Try selecting one of the datasets listed in the above, and look at the DDS and DAS of that dataset. You'll see it's a list of OPeNDAP URLs (called DODS_URL here), labeled with the date of measurement. If you go to the html form for one of them, and click on the DODS_URL checkbox to get a list of URLs, and then add some conditions (try limiting the files to data from 2003), and click Get ASCII. Now you can cut and paste the resulting URLs to get more data.

Further analysis

This guide is about forming an OPeNDAP URL. After you have figured out how to request the data, there are a variety of things you can do with it. (OPeNDAP software mentioned here is available from the OPeNDAP Home Page .)
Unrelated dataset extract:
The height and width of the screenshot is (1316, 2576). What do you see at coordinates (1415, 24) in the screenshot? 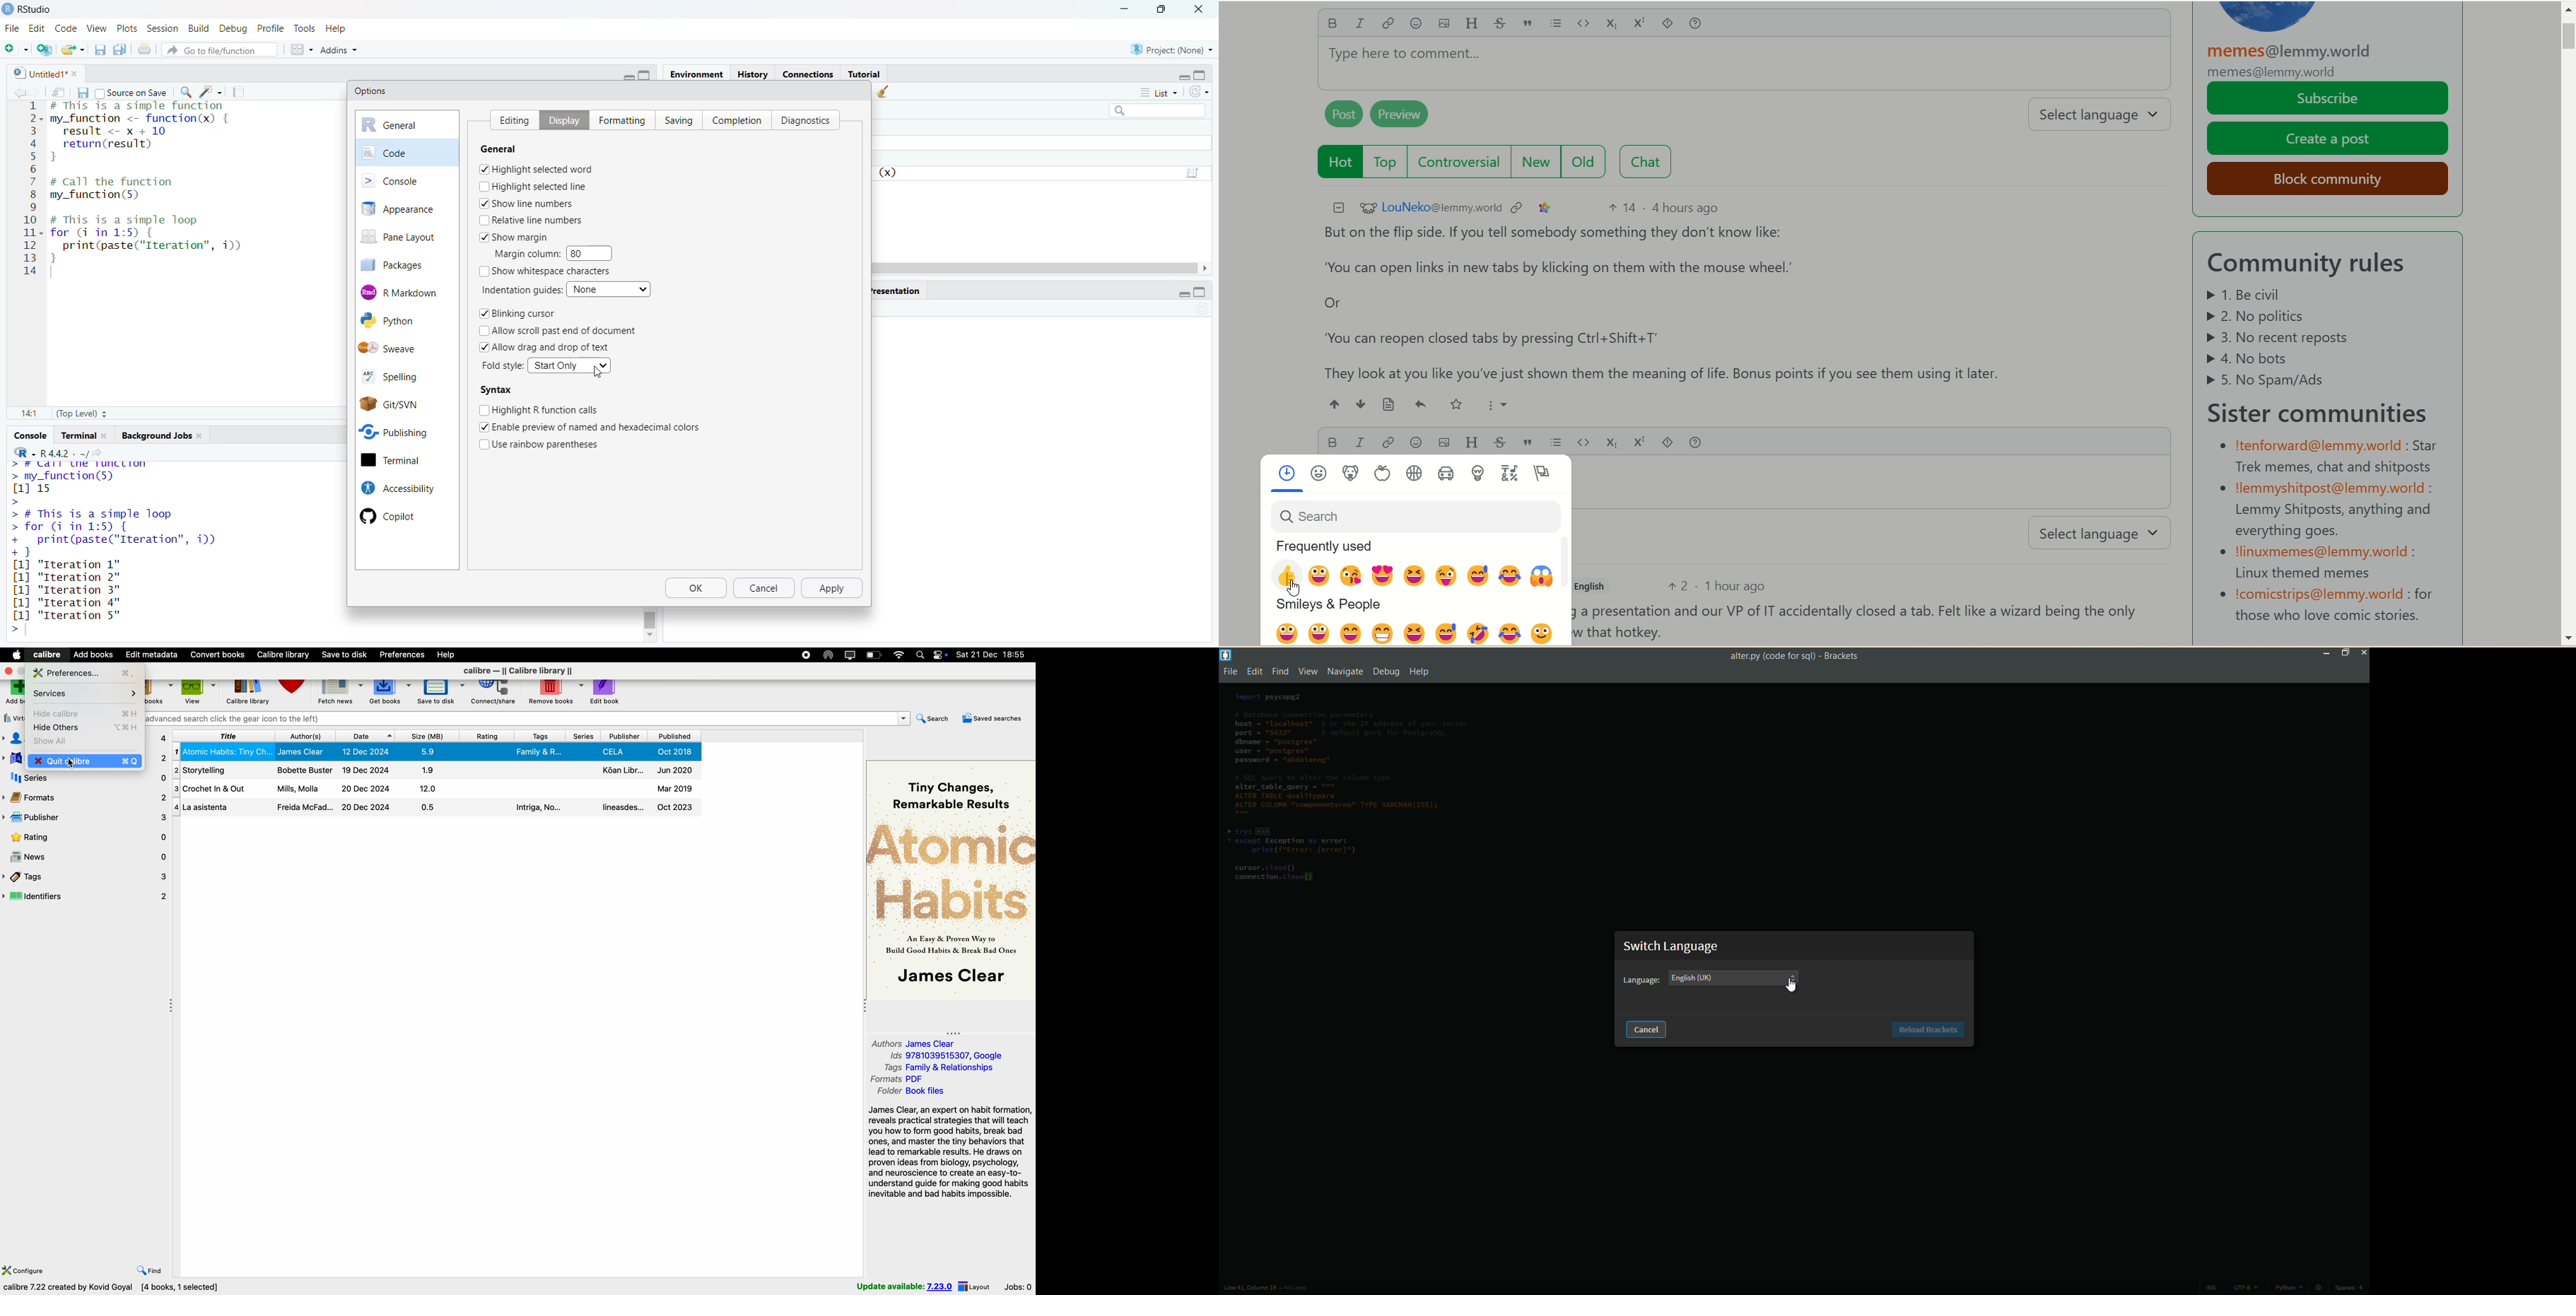
I see `emoji` at bounding box center [1415, 24].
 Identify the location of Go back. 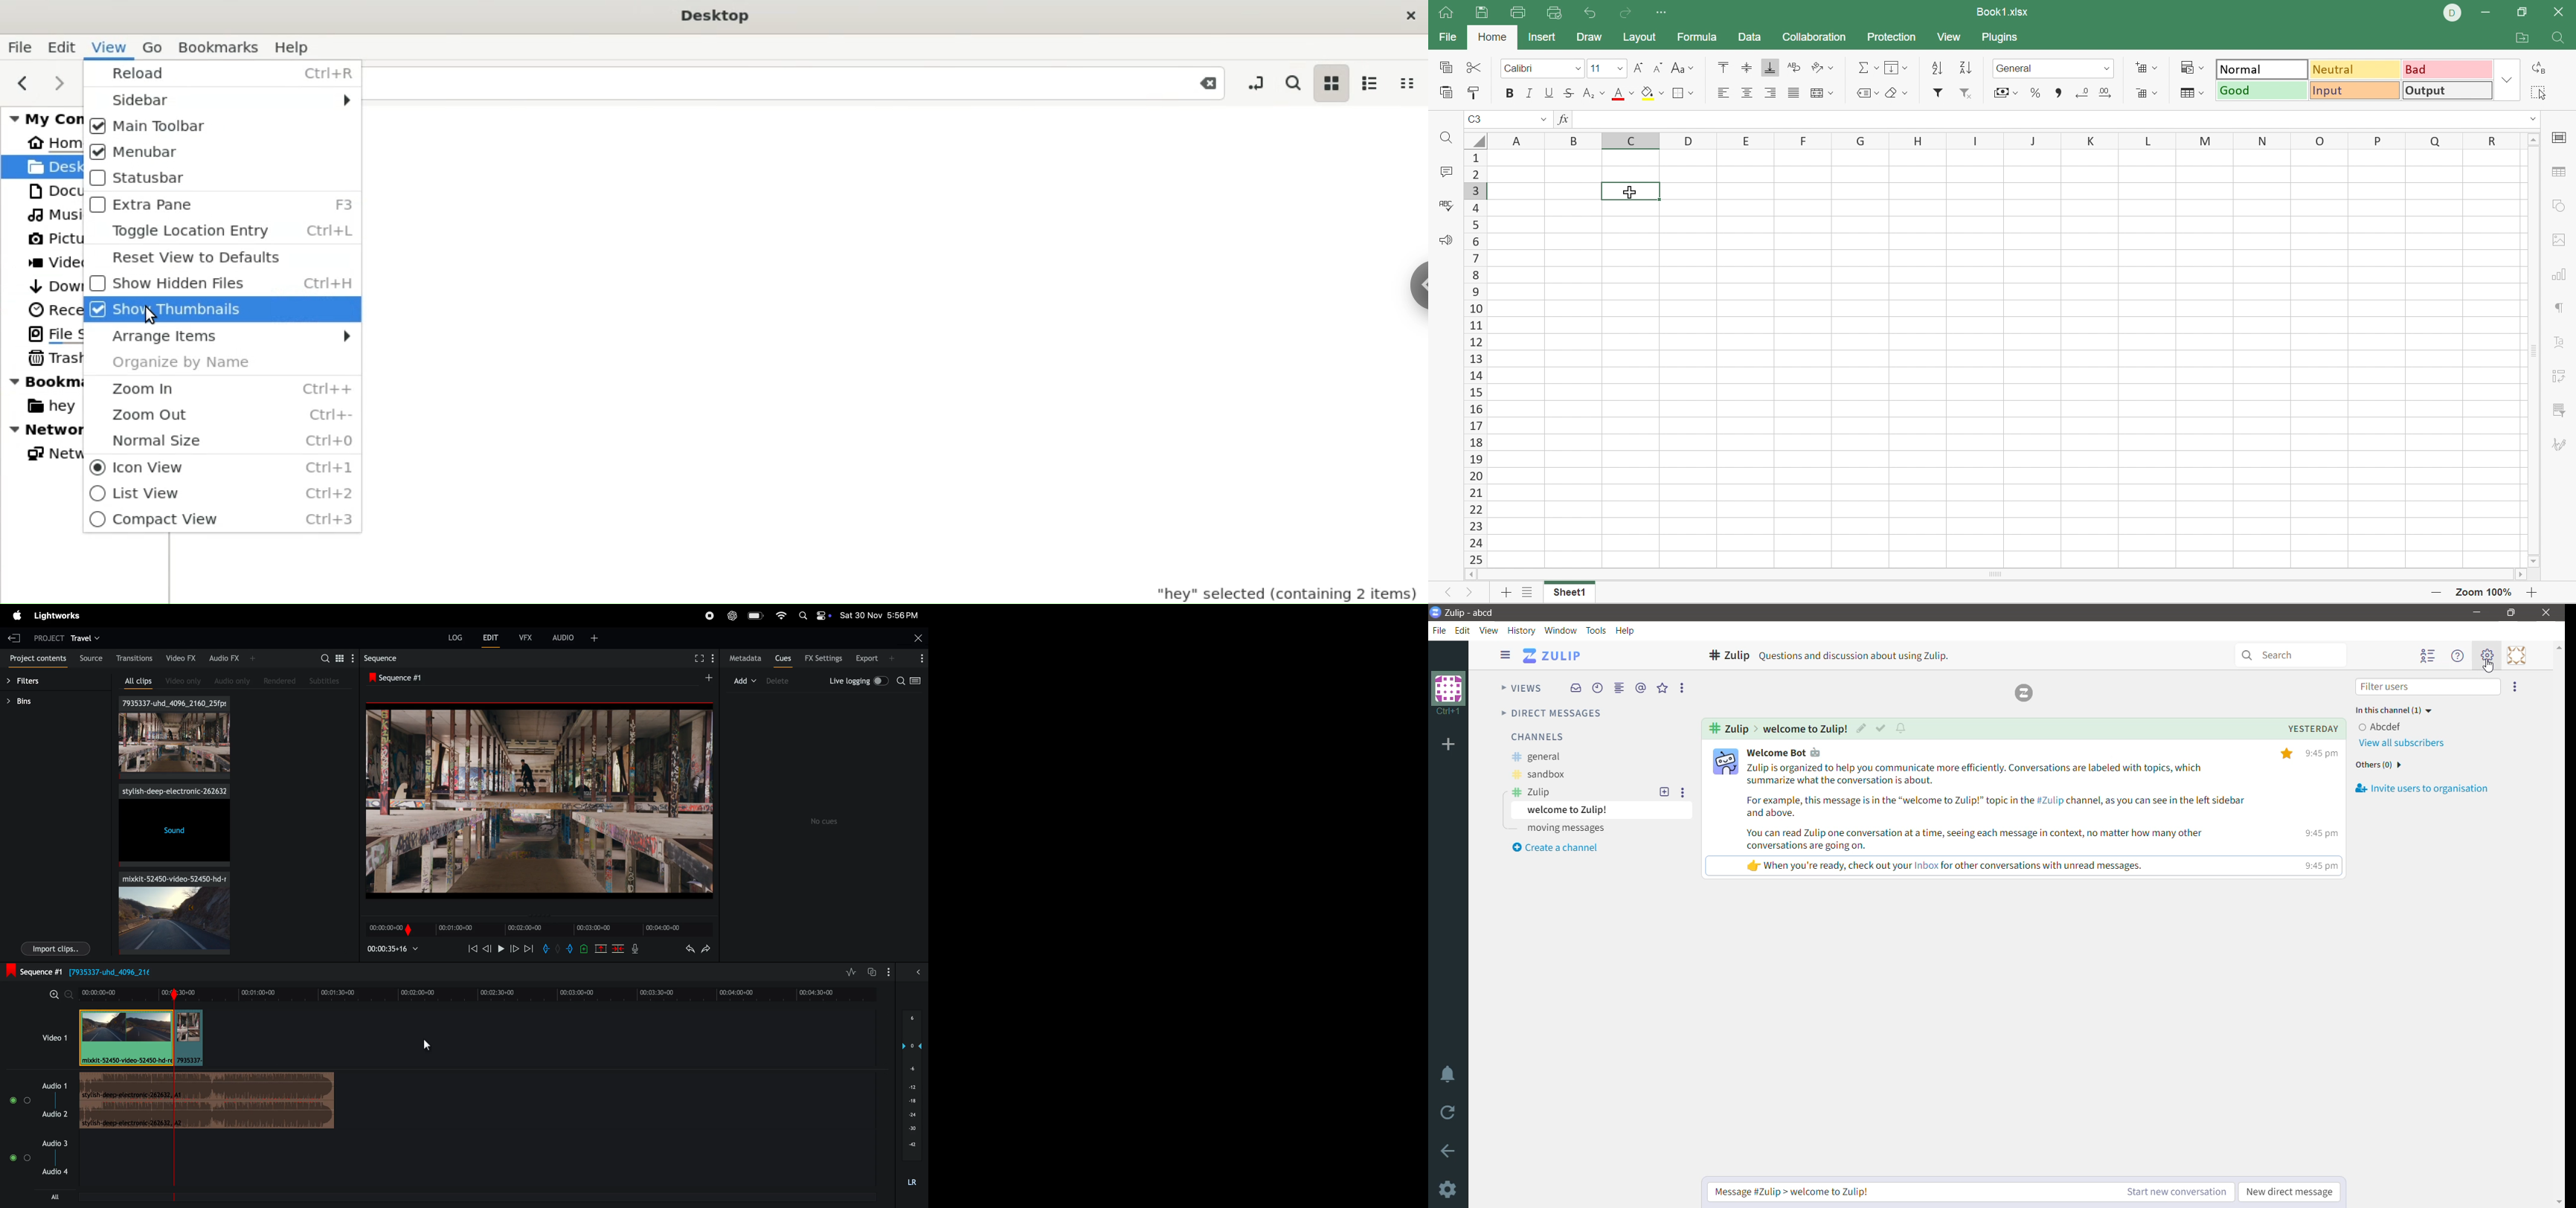
(1449, 1153).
  • Use a generic web client like geturl (a standard part of the OPeNDAP package), the free programs wget or lynx, or even a browser like Netscape Navigator or Internet Explorer to download data into a local data file. To be able to use the data further, you will probably have to download the ASCII version by using the .ascii suffix on the URL, as in the examples shown.
  • There are pre-packaged OPeNDAP clients available that can download binary OPeNDAP data from the web into a useful form. As of today, command line clients (loaddods) are available for the Matlab and IDL data analysis environments, with which you can download OPeNDAP data directly into IDL or Matlab objects.
  • The Ferret and GrADS free data analysis packages both support OPeNDAP. You can use these for downloading OPeNDAP data, and for examining it afterwards. (There are limitations. As of \today , Ferret can not read datasets served as Sequence data.)
  • The Matlab analysis package also supports an OPeNDAP client attached to a graphical user interface. You can use the GUI to create a constrained OPeNDAP URL, and download the data directly into Matlab. The The OPeNDAP Matlab GUI contains more information about the Matlab GUI client.
  • If you have a data analysis program or package that you like, you can look into the possibility of linking that package to the OPeNDAP toolkit library, in effect making your program into a web-capable OPeNDAP client. OPeNDAP libraries exist to mimic the behavior of the netcdf, HDF and JGOFS data access APIs. If your program already uses one of these APIs, getting it to run with OPeNDAP may be as simple as changing the libraries to which you link it. The The OPeNDAP User Guide describes how to do this, and the The OPeNDAP Toolkit Programmer's Guide describes how you can use the OPeNDAP toolkit directly to create a new application that doesn't use one of the established data access APIs.

The use of these clients, like the ways in which you can analyze the data you find, is beyond the scope of this document. Enjoy.